**ASSIGNMENT**
Would you transcribe only the lines from the one holding "1366x768 pixels. At" through the end of the material, exactly, without any pictures?

**DATA LISTING**
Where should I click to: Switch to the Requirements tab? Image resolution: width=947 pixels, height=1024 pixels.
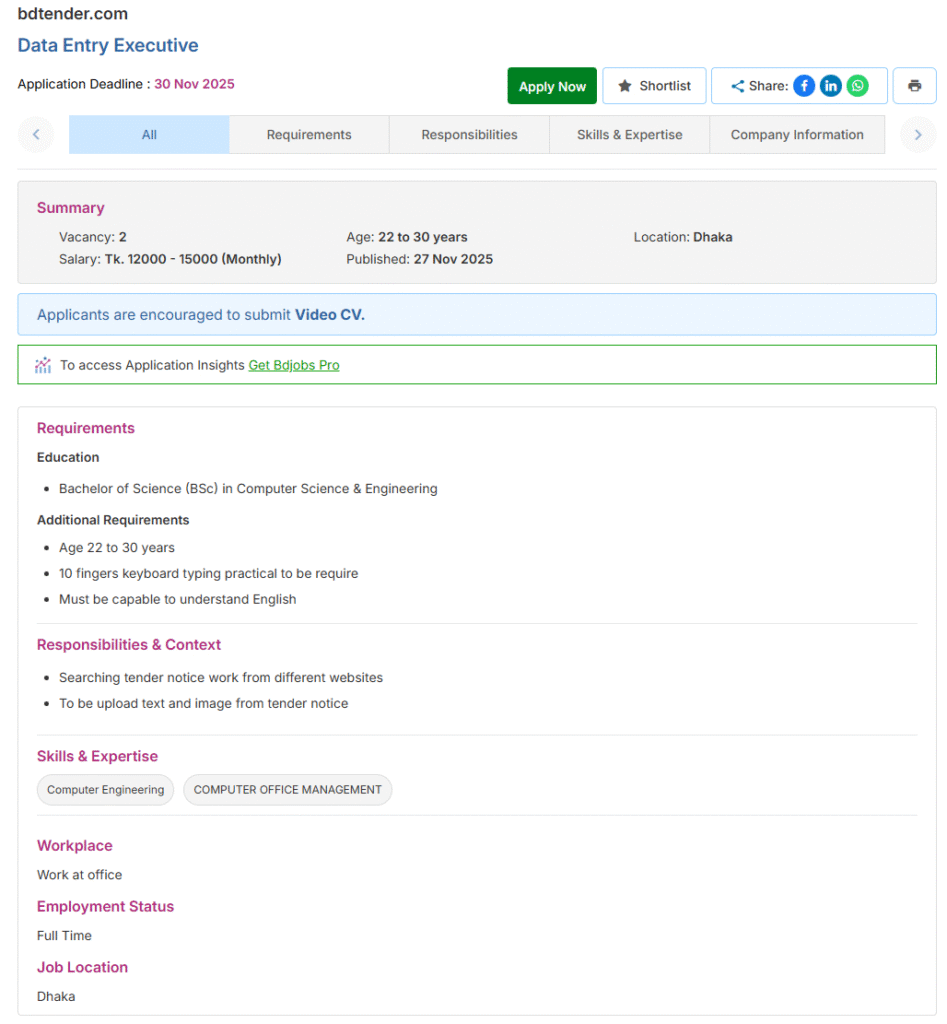coord(309,135)
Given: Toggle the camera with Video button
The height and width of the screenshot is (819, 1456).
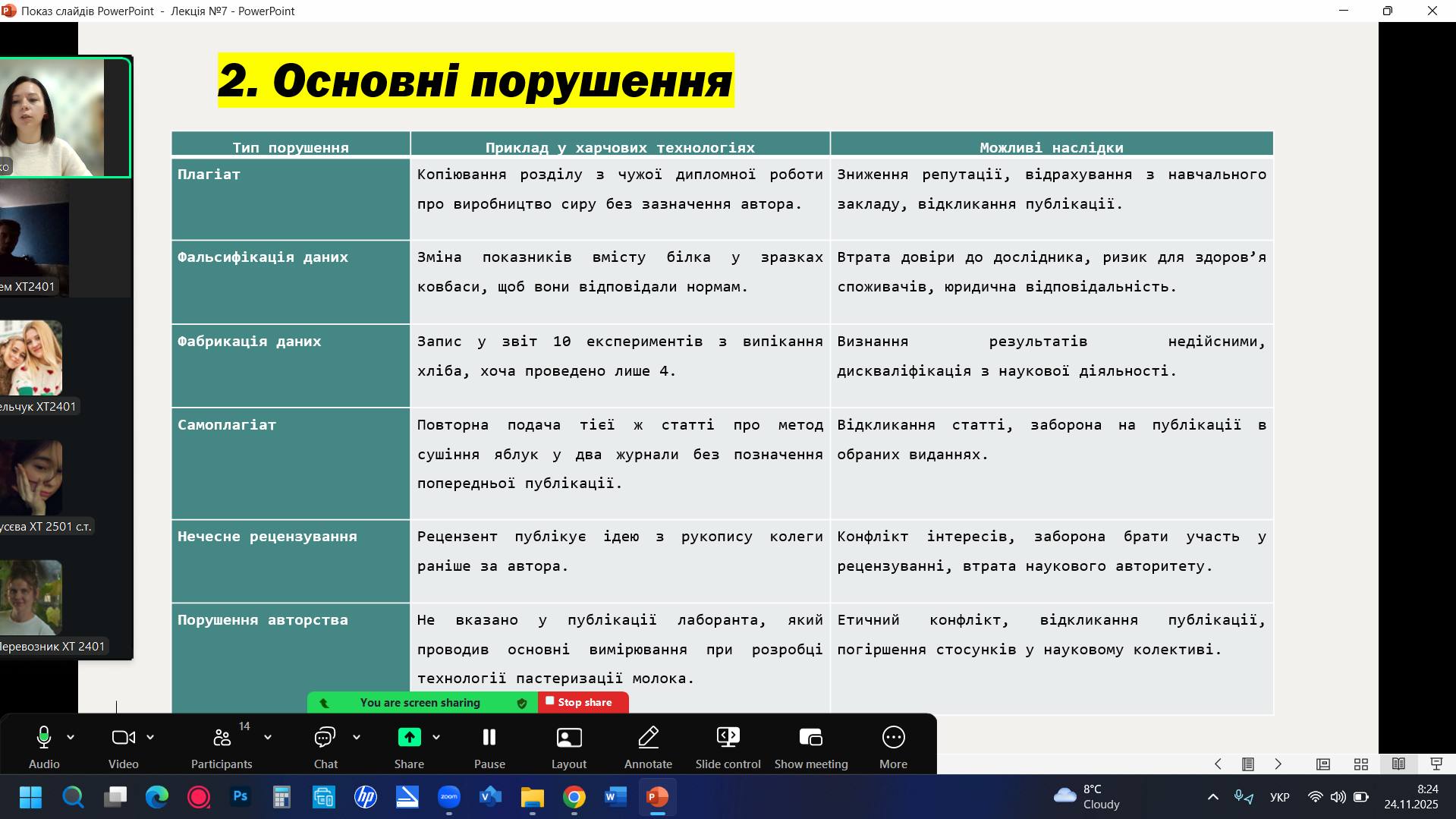Looking at the screenshot, I should (x=123, y=745).
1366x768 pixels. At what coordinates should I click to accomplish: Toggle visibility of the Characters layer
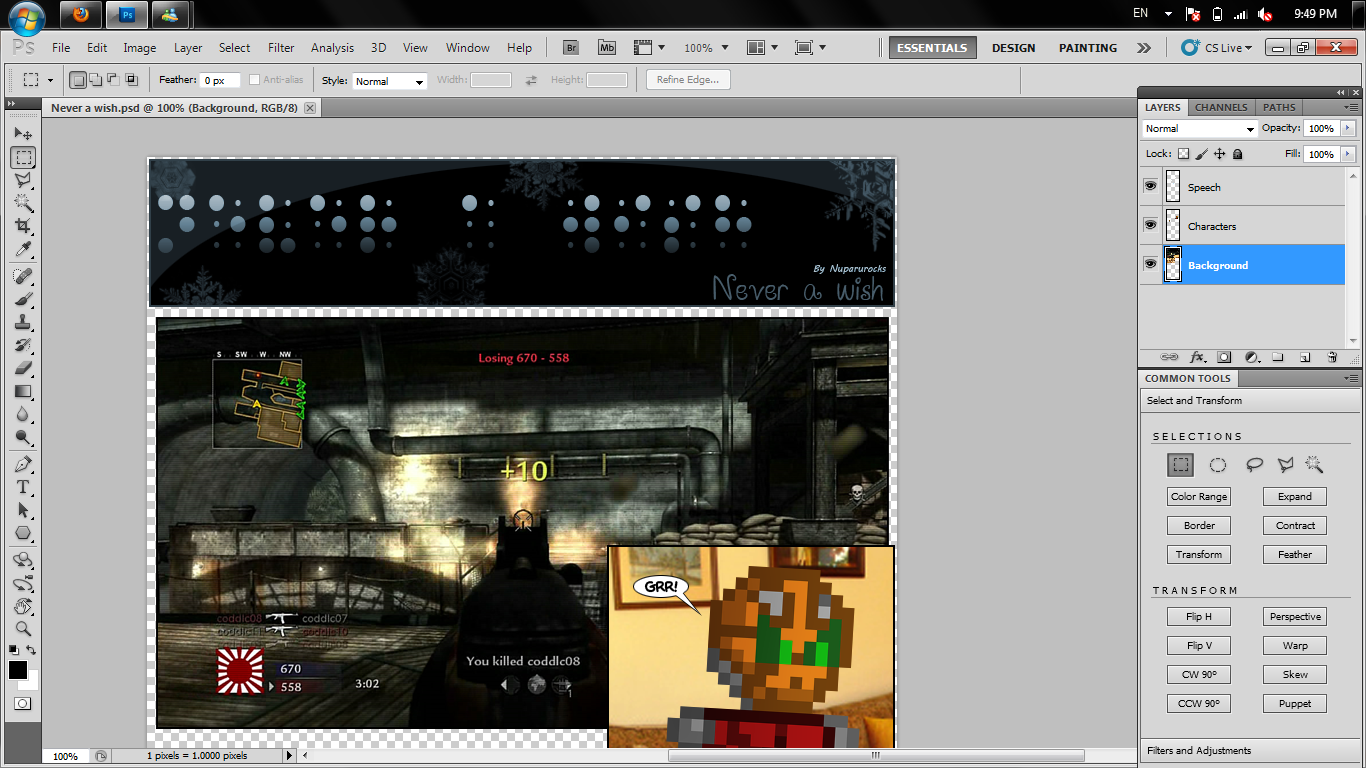(x=1150, y=226)
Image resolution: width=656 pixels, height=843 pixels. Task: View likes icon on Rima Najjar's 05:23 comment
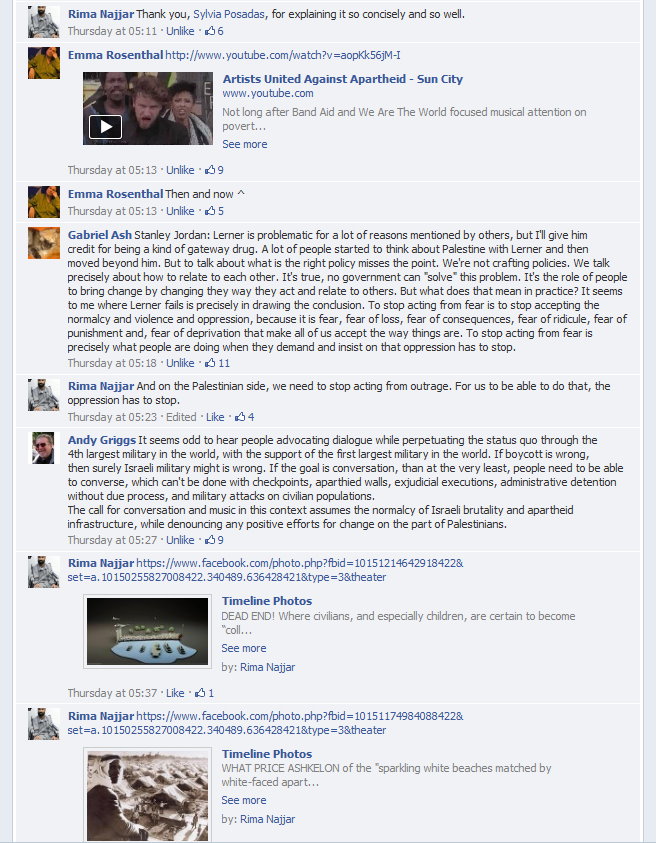click(x=240, y=417)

**TASK SOLUTION**
1366x768 pixels. At what coordinates should I click to accomplish: Toggle visibility of the Characters layer
(x=1150, y=226)
Image resolution: width=656 pixels, height=843 pixels. Task: View likes icon on Rima Najjar's 05:23 comment
click(x=240, y=417)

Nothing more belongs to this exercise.